As of Saturday, there were 255,763 confirmed cases in the state, according to the Chronicle analysis.

In the Houston area, the number of confirmed cases reached 62,268 on Saturday, up more than 2,400 from the day before, the analysis showed.

Sam Peña, Houston’s fire chief, said told the paper that his department was “overwhelmed.”

In the past three weeks the calls for help have risen by 30 percent, and the majority were for respiratory distress.

When the state shut down in March, the fire chief said, his department was averaging about 800 calls per day.

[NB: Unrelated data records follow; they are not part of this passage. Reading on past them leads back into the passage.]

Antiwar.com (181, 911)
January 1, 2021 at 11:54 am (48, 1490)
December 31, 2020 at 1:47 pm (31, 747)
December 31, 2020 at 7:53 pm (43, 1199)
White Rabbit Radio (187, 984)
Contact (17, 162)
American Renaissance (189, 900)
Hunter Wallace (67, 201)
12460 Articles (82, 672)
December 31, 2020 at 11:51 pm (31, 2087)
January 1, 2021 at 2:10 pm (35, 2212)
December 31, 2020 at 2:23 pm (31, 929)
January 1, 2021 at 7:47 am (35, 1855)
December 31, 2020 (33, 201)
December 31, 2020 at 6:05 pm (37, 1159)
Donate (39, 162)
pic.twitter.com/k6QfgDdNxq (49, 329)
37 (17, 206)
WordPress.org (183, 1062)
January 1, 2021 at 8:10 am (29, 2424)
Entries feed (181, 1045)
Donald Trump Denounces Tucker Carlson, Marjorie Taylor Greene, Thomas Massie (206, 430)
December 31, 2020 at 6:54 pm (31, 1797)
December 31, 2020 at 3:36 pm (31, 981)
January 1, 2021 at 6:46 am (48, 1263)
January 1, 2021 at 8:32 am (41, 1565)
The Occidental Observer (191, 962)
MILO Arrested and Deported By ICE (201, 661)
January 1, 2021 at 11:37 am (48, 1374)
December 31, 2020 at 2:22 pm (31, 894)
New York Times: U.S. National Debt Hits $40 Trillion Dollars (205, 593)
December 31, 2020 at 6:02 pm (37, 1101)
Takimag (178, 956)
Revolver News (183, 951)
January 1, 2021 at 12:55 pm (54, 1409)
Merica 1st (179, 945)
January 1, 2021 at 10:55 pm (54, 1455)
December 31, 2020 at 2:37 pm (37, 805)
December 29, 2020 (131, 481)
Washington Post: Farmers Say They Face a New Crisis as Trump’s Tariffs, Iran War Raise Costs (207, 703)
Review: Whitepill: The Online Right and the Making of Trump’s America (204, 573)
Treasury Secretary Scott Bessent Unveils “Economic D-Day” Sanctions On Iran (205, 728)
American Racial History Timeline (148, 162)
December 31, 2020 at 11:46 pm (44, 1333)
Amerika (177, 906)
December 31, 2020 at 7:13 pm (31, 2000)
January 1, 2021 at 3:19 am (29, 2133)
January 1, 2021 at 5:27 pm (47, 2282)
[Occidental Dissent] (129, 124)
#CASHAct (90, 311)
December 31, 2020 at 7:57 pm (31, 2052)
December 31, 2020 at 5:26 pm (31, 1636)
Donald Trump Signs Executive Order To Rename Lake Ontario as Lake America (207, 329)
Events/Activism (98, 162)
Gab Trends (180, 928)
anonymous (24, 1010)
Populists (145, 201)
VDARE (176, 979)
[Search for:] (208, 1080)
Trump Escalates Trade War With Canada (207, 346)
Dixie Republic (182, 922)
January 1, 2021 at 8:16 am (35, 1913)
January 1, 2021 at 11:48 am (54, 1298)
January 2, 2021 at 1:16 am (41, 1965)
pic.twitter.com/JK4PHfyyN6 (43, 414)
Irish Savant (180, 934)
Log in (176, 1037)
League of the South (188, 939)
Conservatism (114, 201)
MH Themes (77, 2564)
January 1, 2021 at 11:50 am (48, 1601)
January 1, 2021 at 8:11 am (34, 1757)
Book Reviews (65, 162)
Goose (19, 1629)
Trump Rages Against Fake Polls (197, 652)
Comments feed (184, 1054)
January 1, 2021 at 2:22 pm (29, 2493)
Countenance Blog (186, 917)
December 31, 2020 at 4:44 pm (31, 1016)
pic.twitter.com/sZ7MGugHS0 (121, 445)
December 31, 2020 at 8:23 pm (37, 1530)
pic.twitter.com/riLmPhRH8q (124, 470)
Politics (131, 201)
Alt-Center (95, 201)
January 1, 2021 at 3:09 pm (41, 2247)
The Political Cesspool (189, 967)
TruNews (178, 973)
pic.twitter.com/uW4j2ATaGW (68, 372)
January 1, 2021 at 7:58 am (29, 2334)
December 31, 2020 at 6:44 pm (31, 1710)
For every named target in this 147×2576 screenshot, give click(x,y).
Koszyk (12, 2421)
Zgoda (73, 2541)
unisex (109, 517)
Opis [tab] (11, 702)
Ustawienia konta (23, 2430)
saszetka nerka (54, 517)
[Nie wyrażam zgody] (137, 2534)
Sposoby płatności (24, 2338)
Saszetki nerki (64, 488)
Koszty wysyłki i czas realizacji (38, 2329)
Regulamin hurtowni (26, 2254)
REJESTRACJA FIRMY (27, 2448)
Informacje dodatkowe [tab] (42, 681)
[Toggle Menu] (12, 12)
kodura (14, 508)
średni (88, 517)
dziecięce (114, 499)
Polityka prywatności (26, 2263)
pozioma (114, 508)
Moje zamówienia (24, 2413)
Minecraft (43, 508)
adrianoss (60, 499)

Now it is 1,100, and once at a hospital, if there is no bed available, the patient waits on a stretcher in a hallway, he said.

Despite the grim statistics, some people have been reluctant to accept the fact that the virus is dangerous — and spreading like wildfire.

“One of the big things that people who don’t want to implement social distancing say is, ‘Hey, so what if cases and ICU admission are going up, so long as mortality is not going up?’” said Dr. Peter Hotez, dean of the National School of Tropical Medicine at Houston’s Baylor College of Medicine.

“Well, No. 1, it will go up. It may not go up as steeply as it did in New York because we’re better prepared to handle it — we know how to provide better ICU care now — but it will go up.”